Posted on 02/11/2009 6:06:39 PM PST by Kaslin

This is the 200th birthday of the first Republican to win a national election, Abraham Lincoln. It is good for Republicans today to remember Lincoln, not to be antiquarians, but to learn from his principled defense of the Constitution.

By becoming students of Lincoln, Republicans can win elections and would deserve to win by helping America recover its constitutional source of strength and vitality.

The greatest political crisis America faces today is neither the recession nor Islamic terrorism; it's not health care, education, immigration or abortion. It is that the United States Constitution has become largely irrelevant to our politics and policies.

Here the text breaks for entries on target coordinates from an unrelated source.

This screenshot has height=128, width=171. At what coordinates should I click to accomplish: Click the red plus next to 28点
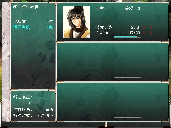coord(144,27)
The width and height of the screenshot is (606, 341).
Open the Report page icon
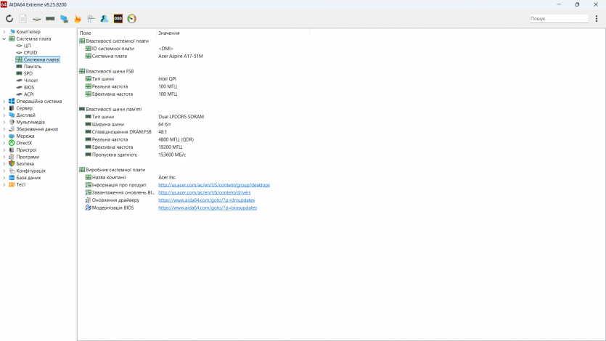[x=23, y=19]
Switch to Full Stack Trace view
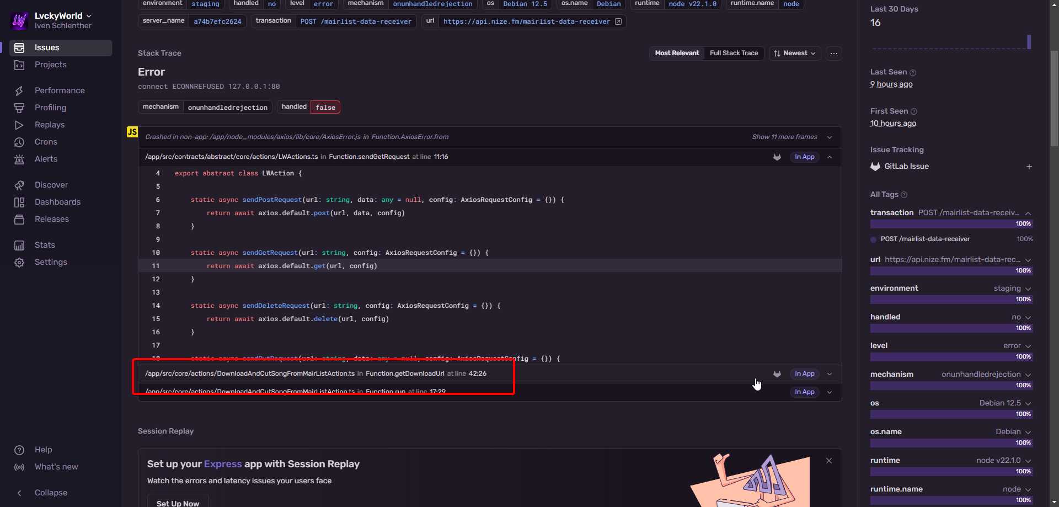Viewport: 1059px width, 507px height. pyautogui.click(x=734, y=53)
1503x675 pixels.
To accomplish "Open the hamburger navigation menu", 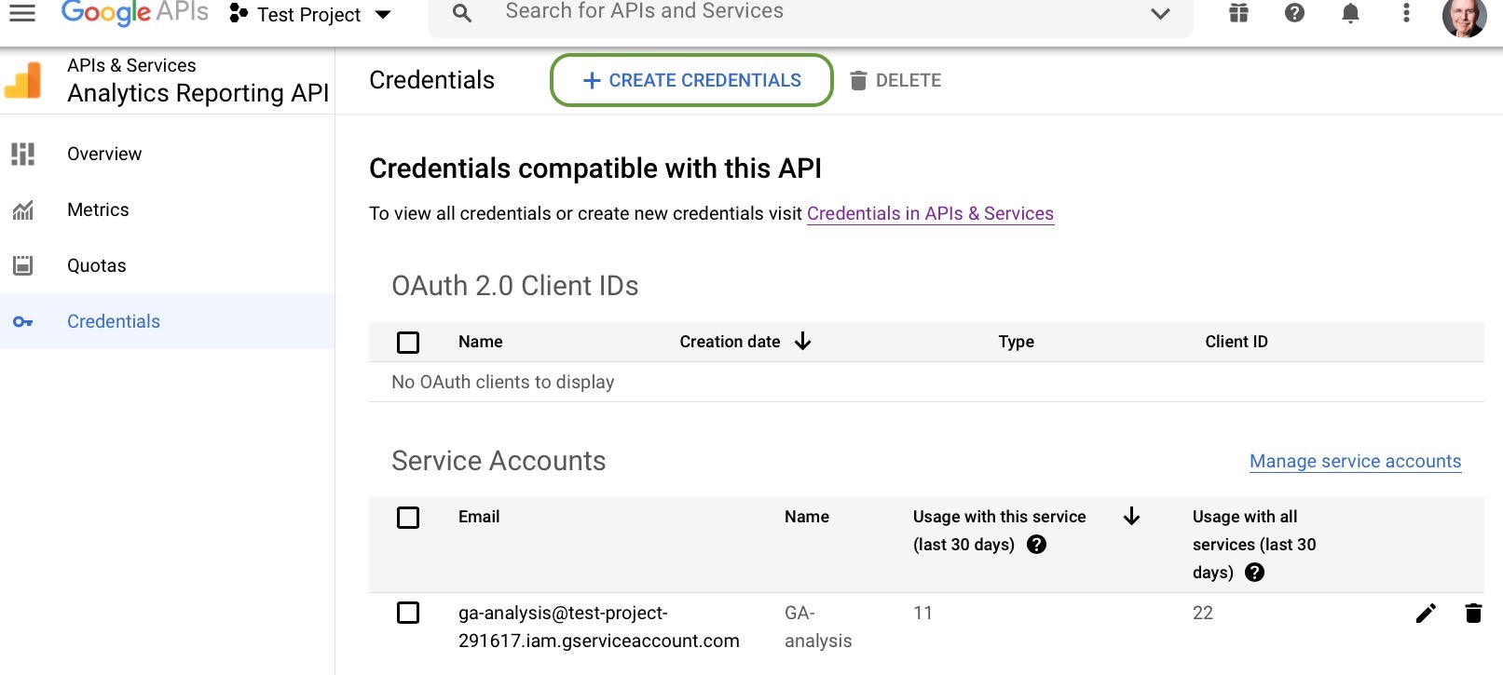I will (22, 13).
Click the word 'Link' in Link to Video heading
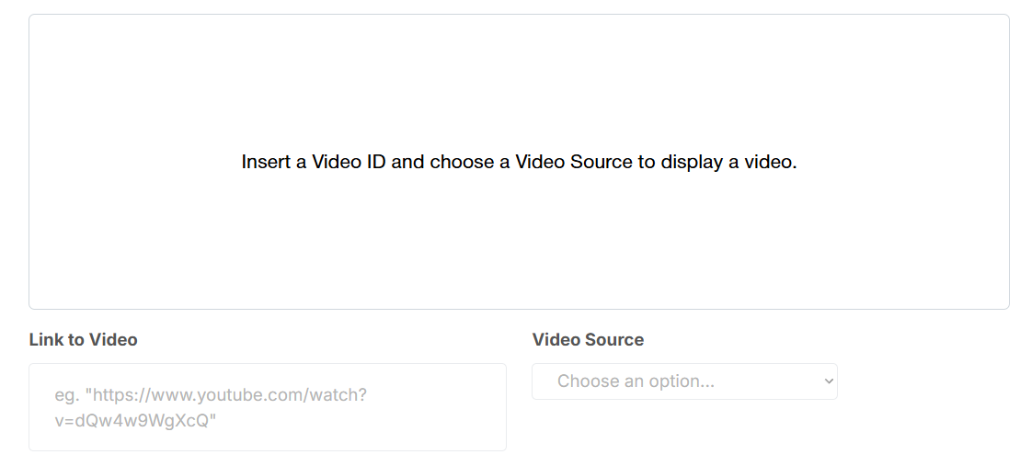This screenshot has height=466, width=1020. click(46, 340)

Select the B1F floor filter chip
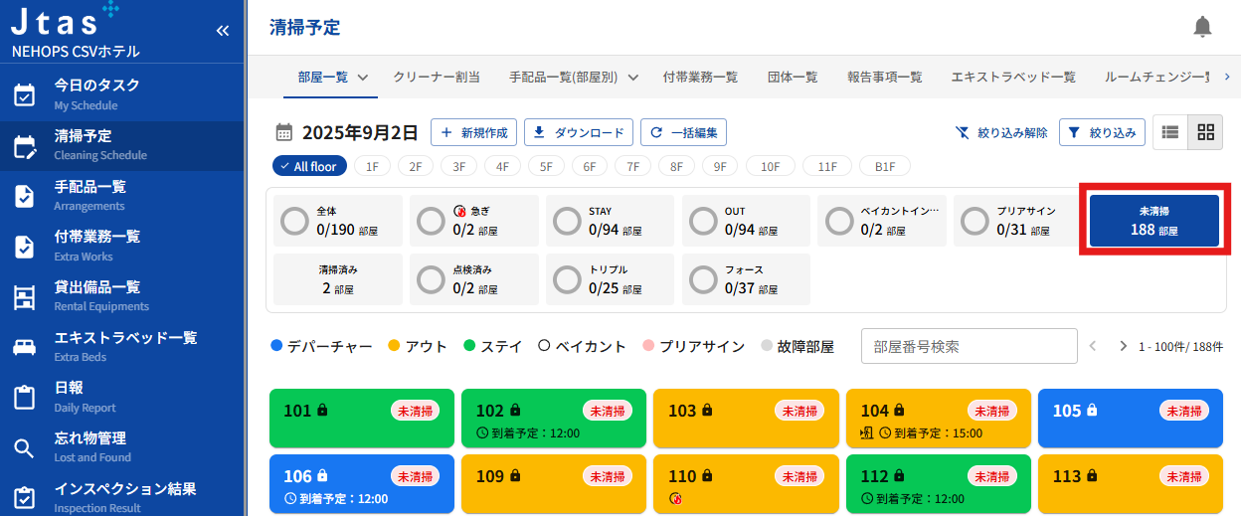pyautogui.click(x=885, y=166)
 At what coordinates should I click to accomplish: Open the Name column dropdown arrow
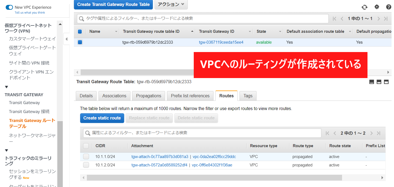tap(116, 32)
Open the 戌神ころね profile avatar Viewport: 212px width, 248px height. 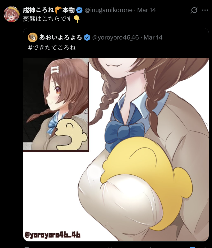point(12,14)
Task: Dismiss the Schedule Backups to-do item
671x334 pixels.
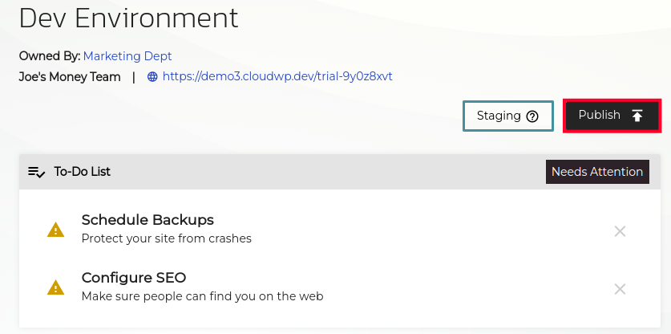Action: tap(620, 231)
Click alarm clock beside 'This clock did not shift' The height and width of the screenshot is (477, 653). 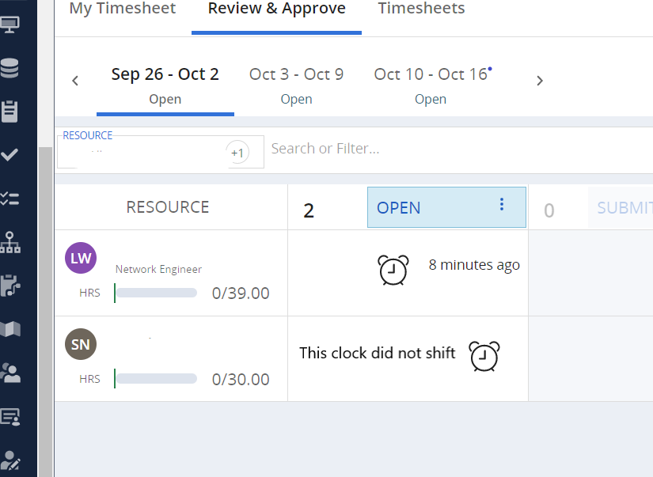tap(484, 356)
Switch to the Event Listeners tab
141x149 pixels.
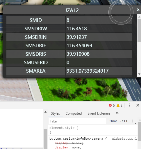click(99, 113)
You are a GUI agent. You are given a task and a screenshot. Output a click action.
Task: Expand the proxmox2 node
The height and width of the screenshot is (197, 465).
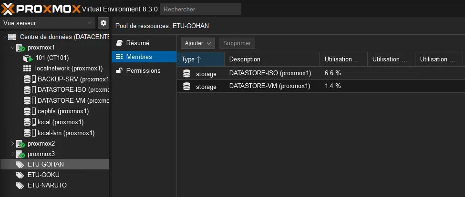pos(12,143)
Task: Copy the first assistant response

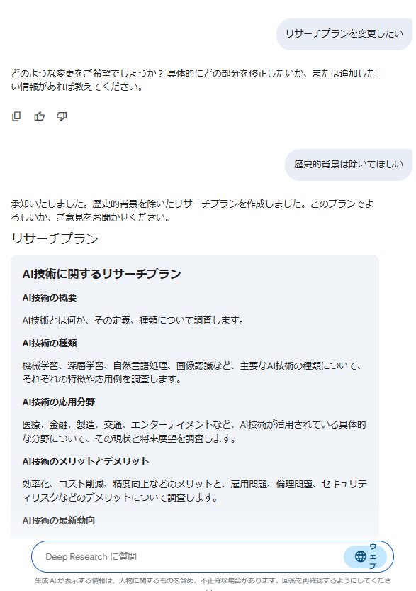Action: click(x=16, y=116)
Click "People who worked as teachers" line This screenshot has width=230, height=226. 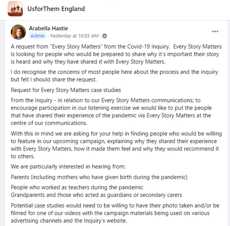coord(77,187)

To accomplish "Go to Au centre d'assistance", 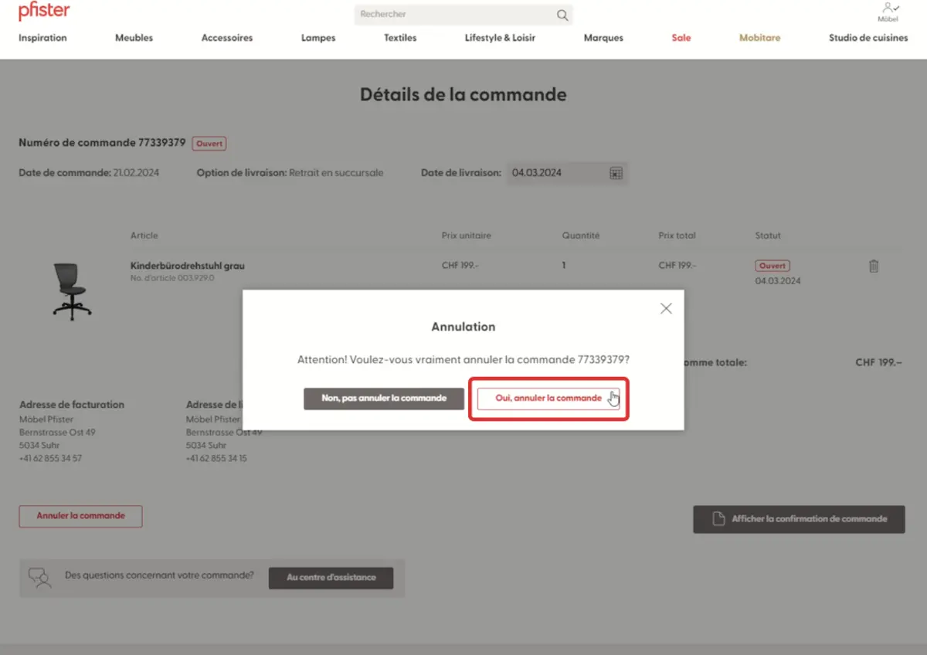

All three branches of government routinely ignore or twist the meaning of the Constitution, while many of our problems today are symptoms of policies that have no constitutional foundation.

If we are to recover the authority of the Constitution and the many ways it restrains and channels government power, someone or some party must offer a principled defense of the cause of constitutional government.

They must understand not only the Constitution, but also the principles that informed its original purposes and aspirations, principles found in the Declaration of Independence among other places.

No one understood that better than Lincoln.

(Excerpt) Read more at ibdeditorials.com ...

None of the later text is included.